GUM-HEALTH

Why is My Tongue White?

Common Causes of White Tongue Treating White Tongue

Suddenly notice a white, or grayish-white coating on your tongue? Whether your entire tongue appears to be white or only a few patches are, the discoloration is usually harmless. There are a few reasons as to why you may be seeing a white tongue, but with the right steps toward treatment the filmy coating should fade in time.

Common Causes of White Tongue

Tongue discoloration is often the result of poor oral hygiene. The small bumps on your tongue, known as papillae, become inflamed and swollen if proper oral care is not practiced daily. When leftover food particles aren’t removed properly, the bacteria build up and create a white-like appearance on the tongue.

Additional causes of white tongue include:

  • Dry mouth: Not having enough saliva in your mouth can result in an increase of bacteria. Try adding a mouthwash aimed at combatting dry mouth symptoms to your oral care routine.
  • Dehydration: A lack of fluids can lower your immunities and aid with bacteria production. Drink plenty of water throughout the day to replenish your natural fluids.
  • Irritation: Sharp edges from your teeth, dentures, or braces can scrape and injure your tongue. These lacerations can introduce bacteria and germs, opening up a gateway for infection.

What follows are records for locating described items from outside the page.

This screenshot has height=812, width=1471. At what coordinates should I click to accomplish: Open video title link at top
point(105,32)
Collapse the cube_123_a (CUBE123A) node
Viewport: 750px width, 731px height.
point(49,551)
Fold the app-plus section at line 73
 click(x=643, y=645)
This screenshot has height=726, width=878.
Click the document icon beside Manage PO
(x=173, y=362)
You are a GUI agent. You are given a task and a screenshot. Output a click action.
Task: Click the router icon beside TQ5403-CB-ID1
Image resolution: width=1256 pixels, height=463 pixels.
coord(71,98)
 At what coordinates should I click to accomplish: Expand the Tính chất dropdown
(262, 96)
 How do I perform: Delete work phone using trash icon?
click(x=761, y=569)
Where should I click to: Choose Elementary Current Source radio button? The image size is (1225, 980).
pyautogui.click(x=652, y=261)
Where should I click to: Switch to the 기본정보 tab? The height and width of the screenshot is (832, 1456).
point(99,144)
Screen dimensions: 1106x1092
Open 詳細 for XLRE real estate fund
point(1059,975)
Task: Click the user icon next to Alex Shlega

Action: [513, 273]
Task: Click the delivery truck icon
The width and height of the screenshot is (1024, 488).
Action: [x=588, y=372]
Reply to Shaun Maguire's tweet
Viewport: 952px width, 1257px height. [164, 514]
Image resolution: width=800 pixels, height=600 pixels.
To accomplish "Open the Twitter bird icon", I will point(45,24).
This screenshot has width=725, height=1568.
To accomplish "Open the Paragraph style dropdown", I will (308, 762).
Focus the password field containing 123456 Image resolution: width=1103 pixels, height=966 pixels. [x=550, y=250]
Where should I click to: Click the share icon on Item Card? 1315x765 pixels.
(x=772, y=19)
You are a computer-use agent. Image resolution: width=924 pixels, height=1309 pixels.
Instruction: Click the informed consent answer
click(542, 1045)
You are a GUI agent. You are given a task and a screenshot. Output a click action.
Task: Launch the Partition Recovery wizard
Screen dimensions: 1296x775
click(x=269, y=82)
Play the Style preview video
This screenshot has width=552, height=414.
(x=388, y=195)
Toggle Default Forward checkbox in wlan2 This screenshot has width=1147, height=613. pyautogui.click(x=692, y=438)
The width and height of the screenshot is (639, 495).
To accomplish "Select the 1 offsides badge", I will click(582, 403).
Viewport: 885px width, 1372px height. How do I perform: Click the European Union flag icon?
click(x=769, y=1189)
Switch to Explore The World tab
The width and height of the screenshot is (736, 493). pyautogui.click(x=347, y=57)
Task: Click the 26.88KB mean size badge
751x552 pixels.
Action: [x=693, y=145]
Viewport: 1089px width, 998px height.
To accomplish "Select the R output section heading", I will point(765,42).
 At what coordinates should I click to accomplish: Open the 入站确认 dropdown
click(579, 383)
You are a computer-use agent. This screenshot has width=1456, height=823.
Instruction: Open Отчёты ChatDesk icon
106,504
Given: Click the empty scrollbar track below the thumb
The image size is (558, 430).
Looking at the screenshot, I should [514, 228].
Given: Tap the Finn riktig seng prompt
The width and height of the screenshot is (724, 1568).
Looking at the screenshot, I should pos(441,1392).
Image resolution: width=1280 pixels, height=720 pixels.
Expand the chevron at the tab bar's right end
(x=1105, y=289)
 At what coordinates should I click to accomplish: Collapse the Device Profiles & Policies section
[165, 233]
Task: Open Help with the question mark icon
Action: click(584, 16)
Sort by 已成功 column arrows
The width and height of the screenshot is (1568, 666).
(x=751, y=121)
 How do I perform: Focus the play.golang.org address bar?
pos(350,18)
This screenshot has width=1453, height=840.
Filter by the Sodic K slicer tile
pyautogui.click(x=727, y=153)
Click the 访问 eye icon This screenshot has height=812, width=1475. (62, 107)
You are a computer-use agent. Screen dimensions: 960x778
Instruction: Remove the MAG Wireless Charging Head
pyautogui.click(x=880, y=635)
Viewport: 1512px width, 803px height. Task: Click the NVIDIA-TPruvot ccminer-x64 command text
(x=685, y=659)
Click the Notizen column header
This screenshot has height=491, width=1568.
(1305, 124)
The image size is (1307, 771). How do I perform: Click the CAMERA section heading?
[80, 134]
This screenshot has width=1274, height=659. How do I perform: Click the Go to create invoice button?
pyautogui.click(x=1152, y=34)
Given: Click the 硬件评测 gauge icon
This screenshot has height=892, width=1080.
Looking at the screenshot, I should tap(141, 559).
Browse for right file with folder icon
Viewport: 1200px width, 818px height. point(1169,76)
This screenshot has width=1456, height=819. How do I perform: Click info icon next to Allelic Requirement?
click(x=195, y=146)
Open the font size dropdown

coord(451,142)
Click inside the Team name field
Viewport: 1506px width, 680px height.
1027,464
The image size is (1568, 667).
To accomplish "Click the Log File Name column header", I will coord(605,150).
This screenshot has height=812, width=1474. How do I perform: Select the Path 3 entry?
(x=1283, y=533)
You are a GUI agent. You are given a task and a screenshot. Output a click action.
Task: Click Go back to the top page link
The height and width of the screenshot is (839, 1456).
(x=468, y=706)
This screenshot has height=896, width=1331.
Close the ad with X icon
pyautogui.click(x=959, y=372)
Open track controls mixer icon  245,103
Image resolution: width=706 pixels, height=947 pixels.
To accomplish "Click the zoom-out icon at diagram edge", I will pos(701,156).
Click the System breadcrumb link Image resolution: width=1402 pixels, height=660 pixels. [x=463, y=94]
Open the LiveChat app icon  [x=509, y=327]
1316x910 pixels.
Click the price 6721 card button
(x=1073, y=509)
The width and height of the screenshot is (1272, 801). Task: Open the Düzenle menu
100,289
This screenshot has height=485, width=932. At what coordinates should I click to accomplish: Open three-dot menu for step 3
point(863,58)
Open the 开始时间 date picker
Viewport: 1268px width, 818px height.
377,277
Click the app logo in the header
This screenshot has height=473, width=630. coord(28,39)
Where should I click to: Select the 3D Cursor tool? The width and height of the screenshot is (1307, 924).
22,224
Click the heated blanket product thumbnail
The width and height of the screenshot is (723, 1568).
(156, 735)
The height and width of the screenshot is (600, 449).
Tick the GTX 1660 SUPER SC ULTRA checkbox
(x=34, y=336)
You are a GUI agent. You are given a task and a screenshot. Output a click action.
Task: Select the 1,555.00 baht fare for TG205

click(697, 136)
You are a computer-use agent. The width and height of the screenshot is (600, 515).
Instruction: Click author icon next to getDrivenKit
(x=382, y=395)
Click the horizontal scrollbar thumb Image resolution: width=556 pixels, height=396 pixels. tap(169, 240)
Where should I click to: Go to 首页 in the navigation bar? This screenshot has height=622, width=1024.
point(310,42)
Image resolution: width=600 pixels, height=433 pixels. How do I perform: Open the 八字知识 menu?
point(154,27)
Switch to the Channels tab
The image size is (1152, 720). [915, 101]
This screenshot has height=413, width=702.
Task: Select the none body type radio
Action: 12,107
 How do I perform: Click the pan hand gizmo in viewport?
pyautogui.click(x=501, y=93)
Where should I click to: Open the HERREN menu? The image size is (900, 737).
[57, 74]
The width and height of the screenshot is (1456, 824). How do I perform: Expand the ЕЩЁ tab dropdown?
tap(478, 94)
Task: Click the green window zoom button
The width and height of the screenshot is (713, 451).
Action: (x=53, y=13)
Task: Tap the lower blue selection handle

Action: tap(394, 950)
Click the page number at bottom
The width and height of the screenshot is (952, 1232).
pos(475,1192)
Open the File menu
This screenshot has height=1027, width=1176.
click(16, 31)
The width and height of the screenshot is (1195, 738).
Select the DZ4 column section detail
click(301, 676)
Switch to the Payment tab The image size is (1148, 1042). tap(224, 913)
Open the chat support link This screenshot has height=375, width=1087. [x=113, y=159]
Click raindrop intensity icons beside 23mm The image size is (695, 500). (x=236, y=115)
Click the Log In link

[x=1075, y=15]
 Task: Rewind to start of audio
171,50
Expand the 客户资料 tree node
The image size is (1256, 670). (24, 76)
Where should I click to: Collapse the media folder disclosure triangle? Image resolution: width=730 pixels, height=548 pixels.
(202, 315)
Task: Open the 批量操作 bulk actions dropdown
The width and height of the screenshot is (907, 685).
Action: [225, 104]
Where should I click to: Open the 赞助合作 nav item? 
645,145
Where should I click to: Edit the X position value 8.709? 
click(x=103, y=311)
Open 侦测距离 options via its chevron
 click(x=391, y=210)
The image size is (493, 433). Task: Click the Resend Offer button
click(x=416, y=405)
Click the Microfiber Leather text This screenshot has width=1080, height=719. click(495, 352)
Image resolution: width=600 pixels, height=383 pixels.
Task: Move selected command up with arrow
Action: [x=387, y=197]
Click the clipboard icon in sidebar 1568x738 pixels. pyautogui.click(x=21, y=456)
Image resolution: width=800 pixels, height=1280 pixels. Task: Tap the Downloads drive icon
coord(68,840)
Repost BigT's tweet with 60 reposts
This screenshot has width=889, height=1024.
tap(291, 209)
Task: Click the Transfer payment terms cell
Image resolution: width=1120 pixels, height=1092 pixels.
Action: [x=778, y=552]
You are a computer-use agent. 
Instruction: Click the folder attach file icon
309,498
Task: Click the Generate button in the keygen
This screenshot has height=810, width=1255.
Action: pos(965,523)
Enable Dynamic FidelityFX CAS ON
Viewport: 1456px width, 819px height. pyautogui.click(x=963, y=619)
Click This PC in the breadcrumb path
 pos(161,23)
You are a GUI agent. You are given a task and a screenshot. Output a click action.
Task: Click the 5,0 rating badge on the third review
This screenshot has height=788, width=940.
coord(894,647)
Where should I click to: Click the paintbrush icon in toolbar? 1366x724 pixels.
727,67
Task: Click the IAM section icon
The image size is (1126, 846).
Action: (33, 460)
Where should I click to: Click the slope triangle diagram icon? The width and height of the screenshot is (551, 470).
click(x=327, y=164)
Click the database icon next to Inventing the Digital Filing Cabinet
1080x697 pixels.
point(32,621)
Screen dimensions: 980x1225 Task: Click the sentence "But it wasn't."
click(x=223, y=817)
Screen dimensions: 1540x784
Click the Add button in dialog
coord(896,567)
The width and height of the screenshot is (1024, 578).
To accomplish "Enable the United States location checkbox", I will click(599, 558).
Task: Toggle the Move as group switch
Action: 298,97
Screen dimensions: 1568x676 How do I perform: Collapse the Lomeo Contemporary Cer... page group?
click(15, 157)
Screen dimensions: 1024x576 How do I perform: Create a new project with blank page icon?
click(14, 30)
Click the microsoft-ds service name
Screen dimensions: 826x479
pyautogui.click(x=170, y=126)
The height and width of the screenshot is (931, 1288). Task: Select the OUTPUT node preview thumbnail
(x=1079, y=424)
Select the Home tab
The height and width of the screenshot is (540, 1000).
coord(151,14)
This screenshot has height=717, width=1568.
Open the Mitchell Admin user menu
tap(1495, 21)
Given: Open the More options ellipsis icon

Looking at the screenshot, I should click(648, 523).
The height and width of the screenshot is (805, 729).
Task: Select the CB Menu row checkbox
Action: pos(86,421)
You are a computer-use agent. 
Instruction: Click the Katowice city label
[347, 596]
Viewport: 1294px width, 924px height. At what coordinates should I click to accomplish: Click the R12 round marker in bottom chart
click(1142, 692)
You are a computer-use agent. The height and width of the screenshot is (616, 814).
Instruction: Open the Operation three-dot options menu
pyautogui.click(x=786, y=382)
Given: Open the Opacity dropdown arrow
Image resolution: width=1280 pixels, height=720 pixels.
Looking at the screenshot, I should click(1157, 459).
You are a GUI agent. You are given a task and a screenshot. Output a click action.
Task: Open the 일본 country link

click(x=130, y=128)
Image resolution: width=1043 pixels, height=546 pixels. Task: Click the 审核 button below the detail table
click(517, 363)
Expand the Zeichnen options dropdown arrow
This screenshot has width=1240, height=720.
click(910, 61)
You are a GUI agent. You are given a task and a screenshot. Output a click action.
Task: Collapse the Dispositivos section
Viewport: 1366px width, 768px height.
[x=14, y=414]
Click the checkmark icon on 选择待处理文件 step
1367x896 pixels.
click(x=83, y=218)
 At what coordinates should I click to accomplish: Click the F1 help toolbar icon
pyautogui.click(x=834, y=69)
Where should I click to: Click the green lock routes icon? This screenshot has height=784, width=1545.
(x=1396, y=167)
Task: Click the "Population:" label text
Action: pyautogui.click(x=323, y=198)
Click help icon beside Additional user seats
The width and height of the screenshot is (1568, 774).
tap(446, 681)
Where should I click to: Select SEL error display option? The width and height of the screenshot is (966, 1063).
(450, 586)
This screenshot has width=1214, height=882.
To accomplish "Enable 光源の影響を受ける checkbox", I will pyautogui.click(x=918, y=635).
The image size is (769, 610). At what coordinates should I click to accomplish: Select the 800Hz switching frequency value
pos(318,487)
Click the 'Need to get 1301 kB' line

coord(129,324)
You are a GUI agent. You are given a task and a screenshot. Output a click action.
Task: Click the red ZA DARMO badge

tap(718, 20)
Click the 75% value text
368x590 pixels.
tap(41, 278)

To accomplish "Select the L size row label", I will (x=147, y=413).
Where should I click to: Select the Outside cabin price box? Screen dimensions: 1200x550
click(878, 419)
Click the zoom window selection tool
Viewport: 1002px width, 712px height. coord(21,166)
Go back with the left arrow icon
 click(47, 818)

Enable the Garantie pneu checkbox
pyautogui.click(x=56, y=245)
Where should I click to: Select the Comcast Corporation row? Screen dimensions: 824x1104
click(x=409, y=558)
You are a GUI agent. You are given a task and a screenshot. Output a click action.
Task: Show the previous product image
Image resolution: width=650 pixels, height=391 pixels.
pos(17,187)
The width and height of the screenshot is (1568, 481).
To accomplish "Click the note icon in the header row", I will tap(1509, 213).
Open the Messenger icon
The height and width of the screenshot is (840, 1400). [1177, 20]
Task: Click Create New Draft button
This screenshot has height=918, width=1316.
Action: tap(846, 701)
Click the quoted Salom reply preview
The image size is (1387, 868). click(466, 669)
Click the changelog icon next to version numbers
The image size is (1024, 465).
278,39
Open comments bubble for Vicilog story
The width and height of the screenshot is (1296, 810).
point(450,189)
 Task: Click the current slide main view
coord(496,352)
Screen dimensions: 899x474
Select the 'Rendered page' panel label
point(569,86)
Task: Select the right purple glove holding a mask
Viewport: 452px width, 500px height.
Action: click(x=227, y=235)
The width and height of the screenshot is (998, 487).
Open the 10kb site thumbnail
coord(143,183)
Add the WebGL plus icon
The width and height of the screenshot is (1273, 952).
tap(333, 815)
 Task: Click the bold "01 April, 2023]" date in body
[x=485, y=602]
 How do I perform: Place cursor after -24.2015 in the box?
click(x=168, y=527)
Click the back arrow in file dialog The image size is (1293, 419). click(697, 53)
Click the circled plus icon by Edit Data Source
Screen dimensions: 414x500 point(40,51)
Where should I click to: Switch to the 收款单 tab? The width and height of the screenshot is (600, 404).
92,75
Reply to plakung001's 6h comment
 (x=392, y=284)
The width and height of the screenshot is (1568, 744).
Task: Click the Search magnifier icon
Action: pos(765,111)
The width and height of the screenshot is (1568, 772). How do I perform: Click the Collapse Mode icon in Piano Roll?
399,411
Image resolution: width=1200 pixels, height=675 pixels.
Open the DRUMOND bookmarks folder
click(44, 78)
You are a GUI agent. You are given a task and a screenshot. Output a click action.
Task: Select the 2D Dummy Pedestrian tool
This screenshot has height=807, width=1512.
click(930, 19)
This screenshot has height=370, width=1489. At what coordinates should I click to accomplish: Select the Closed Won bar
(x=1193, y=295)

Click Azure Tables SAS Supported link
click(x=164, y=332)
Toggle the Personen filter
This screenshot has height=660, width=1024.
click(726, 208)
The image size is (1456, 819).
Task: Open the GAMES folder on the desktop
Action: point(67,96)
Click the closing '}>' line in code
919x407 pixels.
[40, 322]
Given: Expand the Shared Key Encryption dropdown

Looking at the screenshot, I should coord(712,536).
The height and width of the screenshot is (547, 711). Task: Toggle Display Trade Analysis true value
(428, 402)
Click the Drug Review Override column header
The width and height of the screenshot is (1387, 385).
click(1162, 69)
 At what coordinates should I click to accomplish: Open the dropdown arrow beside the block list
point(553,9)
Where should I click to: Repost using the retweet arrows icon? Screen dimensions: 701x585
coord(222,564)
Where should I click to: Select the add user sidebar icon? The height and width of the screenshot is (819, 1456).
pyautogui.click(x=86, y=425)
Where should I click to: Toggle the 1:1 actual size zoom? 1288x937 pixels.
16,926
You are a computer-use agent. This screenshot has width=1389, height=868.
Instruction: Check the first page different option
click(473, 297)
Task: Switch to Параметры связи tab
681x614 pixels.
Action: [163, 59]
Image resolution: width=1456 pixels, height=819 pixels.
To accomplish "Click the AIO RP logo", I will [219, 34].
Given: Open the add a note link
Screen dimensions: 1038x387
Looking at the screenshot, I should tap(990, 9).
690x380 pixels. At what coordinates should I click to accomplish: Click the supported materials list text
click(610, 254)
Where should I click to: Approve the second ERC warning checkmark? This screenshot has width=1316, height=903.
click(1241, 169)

Practice good oral care to help your tongue heal and better avoid infection.
  • Alcohol: Consuming alcohol can lead to dehydration. Additionally, if your tongue is sensitive, it’s best to use an alcohol-free moisturizing mouthwash. Alcohol may leave your tongue sore, dry, and pained.
  • Tobacco use: Smoking or chewing tobacco greatly increases your risk for oral cancer. Try to lessen usage if possible and make sure to clean your mouth regularly.
  • Medical conditions: Certain diseases, such as cancer and syphilis, can cause white tongue. Speak to your doctor for proper diagnosis and treatment.

Treating White Tongue

The first course of action is to ensure you’re following a proper oral health routine. Visit your dental professional every six months, brush twice a day with a toothpaste proven to fight cavities, decay, and plaque, and be sure to floss daily. Additionally, you can:

  • Upgrade to an electric toothbrush featuring the latest technology for an expert-level clean
  • or manual toothbrushes every three months
  • Incorporate probiotics, found in most yogurts, fermented foods, kimchi, pickles, and kombucha into your diet to help fight off infections
  • Gently scrape your tongue with a tongue scraper or brush to remove any leftover food particles
  • Use an irrigator or interdental brush to better remove food particles stuck between teeth and clean hard to reach areas

If your white tongue persists, becomes sore, swollen or inflamed, or is caused by a specific disorder, then see your dental professional right away for treatment options.